::: Input :::

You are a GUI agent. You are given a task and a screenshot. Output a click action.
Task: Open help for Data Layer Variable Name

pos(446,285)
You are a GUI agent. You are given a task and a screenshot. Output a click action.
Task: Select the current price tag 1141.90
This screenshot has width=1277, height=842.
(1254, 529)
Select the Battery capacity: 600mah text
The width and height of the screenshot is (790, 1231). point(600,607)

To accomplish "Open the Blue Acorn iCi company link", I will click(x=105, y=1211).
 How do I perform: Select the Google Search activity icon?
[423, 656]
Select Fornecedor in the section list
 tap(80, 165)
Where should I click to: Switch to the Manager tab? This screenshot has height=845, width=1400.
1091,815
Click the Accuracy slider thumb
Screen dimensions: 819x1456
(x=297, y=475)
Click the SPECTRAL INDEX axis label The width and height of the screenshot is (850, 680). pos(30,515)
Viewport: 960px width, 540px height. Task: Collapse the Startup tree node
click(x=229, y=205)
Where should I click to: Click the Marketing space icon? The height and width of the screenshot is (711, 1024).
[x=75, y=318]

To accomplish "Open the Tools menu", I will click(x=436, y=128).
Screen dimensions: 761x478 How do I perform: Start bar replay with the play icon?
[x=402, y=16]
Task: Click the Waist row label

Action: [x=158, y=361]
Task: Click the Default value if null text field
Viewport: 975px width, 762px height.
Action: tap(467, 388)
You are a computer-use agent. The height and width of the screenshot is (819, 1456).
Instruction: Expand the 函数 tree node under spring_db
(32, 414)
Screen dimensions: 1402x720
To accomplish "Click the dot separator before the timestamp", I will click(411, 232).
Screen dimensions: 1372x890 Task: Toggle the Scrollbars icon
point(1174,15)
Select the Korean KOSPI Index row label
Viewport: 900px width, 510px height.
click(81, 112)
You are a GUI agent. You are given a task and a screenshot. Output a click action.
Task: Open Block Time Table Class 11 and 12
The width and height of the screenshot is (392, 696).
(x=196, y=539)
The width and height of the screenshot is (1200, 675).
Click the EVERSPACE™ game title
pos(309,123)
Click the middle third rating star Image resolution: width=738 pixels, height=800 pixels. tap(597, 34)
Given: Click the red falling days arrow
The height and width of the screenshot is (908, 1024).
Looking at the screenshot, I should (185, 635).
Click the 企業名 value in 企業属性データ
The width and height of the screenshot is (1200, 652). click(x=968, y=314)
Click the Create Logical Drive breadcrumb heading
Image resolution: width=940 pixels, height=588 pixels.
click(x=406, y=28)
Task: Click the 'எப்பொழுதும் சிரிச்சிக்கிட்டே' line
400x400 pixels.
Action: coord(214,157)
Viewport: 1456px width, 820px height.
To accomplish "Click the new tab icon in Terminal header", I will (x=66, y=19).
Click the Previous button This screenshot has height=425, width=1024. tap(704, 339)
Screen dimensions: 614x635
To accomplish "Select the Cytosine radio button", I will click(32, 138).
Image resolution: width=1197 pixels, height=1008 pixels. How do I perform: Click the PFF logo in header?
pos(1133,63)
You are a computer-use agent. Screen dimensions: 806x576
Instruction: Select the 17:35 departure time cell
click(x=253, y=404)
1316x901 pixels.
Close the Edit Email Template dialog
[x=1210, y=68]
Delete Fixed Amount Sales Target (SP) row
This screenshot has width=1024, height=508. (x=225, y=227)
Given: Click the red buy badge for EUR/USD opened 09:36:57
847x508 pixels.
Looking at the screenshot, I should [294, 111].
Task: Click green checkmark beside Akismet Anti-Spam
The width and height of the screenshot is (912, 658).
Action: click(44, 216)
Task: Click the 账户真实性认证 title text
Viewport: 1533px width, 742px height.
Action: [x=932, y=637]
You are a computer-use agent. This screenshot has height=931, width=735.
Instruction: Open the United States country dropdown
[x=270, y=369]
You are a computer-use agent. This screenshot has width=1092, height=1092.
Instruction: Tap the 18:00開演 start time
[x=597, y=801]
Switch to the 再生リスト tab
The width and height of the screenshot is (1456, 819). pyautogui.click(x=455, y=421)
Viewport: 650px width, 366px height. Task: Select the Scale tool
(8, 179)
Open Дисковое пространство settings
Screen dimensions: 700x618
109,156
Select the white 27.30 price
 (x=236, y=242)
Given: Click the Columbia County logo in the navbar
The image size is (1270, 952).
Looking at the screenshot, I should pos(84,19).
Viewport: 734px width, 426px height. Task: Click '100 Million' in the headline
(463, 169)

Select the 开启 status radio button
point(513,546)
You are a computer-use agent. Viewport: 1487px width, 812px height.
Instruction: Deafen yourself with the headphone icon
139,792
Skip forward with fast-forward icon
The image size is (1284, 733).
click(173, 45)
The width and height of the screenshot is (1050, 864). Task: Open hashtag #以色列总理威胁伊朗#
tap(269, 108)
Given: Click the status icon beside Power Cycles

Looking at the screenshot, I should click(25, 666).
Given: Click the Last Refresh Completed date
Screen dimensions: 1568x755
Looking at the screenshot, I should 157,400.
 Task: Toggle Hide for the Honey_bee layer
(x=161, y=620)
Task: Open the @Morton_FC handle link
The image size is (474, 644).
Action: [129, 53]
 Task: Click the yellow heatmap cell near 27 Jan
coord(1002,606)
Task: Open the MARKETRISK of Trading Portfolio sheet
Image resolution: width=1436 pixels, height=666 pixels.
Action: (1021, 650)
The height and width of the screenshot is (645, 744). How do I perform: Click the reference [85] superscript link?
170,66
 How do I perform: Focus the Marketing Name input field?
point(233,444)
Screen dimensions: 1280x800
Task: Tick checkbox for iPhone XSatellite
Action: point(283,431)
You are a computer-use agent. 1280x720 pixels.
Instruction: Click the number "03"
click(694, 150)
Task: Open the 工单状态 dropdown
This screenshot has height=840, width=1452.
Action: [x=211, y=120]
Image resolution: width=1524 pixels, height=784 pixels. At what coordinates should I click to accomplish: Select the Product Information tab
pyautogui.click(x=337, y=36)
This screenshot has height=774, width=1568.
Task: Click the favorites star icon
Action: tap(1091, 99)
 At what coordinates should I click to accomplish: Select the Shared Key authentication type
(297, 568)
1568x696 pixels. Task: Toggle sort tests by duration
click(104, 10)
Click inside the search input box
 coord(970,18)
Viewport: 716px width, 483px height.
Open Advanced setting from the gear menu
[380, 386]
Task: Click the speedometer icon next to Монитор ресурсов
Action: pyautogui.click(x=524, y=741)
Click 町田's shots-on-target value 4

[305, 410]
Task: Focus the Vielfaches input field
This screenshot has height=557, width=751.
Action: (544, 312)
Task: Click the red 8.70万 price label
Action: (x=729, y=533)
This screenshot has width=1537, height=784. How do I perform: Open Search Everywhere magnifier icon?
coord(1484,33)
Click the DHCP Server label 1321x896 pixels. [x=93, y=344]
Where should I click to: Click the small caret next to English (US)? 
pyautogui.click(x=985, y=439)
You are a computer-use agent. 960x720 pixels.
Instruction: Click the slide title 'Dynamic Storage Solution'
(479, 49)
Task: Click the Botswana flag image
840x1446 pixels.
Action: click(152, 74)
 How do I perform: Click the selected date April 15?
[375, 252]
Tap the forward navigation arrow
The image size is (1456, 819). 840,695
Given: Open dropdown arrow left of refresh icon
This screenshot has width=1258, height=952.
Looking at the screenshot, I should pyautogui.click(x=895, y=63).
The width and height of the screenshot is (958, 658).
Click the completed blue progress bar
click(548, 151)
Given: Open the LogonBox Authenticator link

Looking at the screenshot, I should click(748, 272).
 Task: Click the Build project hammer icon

:::

*What is needed*
Locate every line of the records above that contains the string "beside", treating uppercase and lowercase as distinct, and copy each such line.

*Result for this task*
Task: Click green checkmark beside Akismet Anti-Spam
Given: Click the status icon beside Power Cycles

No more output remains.